The walk took us out into the desert a little way aways from the base of “The Rock”. It allowed us to see just how incredible this formation really was. The detail was just amazing. It didn’t matter how far you walked, you still felt like you weren’t moving at all…….and the caves….OMG the caves! The caves weren’t just little caves, they were twice the size of The Grande Grotto cave on the Island of Kalymnos……and we thought that was a big cave.
Occasionally we would come into a little oasis area where the foliage was thicker and the ground was greener.

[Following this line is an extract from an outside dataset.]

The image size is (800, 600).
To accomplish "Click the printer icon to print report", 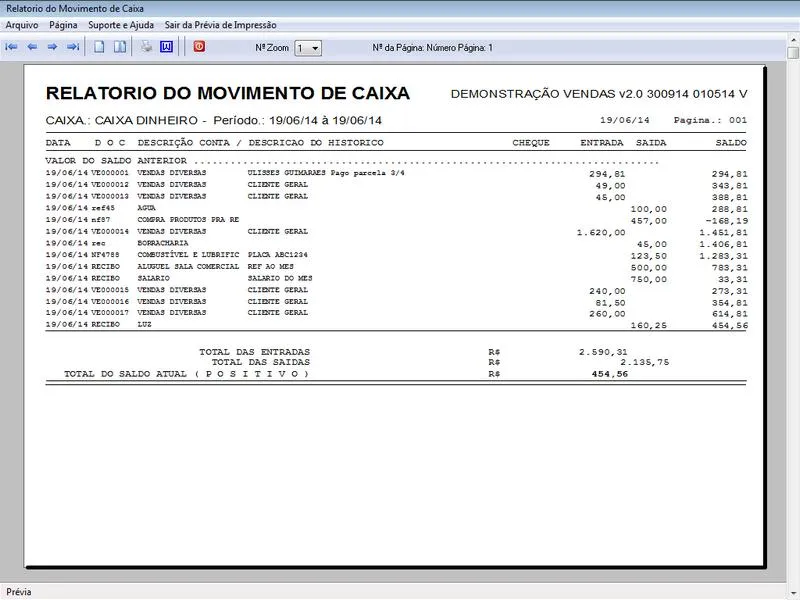I will point(146,47).
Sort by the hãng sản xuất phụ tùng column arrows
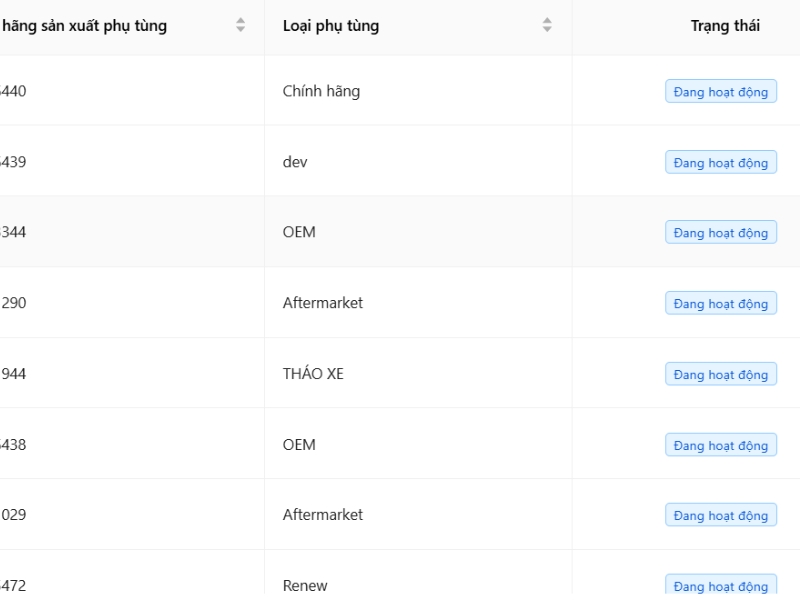 [240, 26]
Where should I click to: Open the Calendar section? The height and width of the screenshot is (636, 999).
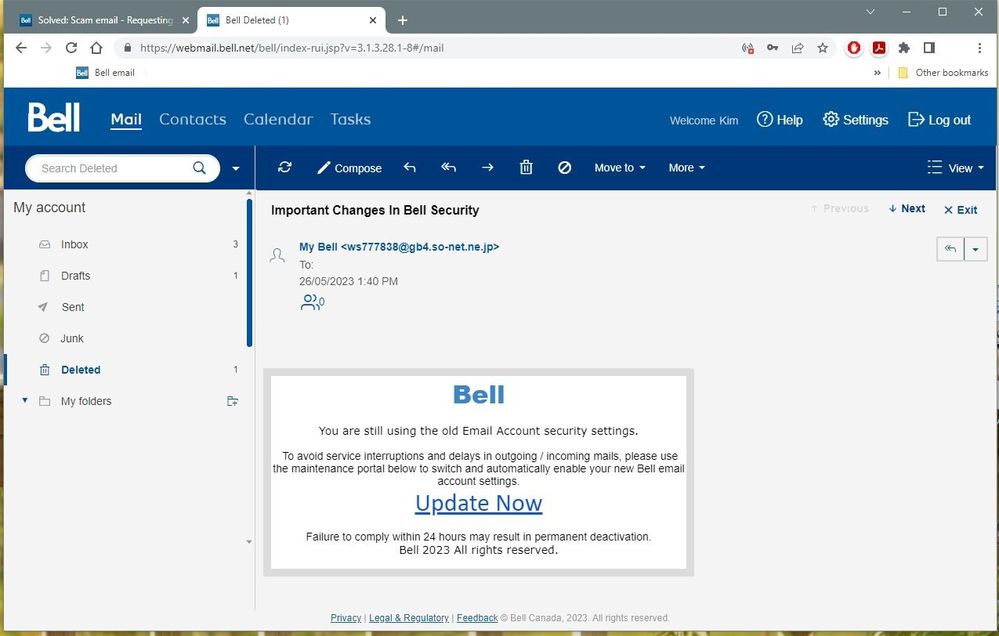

The rainy season had been good this year and the “Red Centre” was a little greener and better for it. You could see where the waterfalls ran as they left a black algae on the beautiful ochre coloured rock surface.
Walking here kept me thinking that as a young man 22 years of age, my father took his then fiancé on a hike on this beautiful and inspiring monolith. In 1959 they walked all the way to the top of what was then known as Ayers Rock. Frankie married Gwennie in 1962.
I am happy to say we have progressed somewhat in this nation and hiking to the summit is not frowned upon, but it is preferred that it not be summited. Back in 1959 it was not seen as disrespectful to the local Anungu people to do this.
I was now standing at the base of the path that leads to the summit of Uluru, our walk now complete, reflecting on a by gone era now defunct for some 41 years……but thats a whole other story.
To be able to see this remarkable place not only humbles you, it gives you a real connection with the land and with what I believe to be the “True Heart” of my country.